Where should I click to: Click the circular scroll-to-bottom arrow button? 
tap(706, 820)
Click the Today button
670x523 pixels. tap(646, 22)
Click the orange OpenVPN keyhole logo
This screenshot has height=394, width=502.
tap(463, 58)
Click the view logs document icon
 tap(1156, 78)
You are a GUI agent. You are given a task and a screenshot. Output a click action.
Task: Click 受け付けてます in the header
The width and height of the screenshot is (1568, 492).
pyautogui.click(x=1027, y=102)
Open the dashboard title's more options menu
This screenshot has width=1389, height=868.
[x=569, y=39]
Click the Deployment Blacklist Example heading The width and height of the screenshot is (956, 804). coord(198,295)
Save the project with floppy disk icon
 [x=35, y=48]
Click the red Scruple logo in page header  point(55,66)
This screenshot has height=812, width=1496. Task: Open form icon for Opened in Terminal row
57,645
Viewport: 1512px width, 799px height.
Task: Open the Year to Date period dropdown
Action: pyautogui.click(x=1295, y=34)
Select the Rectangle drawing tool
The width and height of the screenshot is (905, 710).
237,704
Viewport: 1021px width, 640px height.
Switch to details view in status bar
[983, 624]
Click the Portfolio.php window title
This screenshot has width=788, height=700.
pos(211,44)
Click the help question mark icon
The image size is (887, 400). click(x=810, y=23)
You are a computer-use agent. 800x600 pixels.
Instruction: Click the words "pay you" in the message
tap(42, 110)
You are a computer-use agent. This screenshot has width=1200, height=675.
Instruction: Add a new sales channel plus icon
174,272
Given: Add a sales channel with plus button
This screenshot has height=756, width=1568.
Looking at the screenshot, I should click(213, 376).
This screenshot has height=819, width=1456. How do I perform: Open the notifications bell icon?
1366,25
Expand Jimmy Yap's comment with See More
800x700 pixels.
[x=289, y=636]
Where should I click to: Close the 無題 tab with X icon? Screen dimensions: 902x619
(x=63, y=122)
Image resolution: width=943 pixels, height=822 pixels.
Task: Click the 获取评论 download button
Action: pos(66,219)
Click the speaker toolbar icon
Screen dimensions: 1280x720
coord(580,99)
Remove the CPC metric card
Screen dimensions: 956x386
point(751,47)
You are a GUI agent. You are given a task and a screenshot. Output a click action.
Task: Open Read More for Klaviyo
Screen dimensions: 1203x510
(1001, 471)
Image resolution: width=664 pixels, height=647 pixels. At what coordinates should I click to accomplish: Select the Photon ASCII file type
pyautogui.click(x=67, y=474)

* _Your task_
The response must hold only the lines above from the line with "Click the help question mark icon" through the line with "You are a computer-use agent. This", each copied exactly, both ends kept.

* _Task solution_
Click the help question mark icon
The image size is (887, 400). click(x=810, y=23)
You are a computer-use agent. 800x600 pixels.
Instruction: Click the words "pay you" in the message
tap(42, 110)
You are a computer-use agent. This screenshot has width=1200, height=675.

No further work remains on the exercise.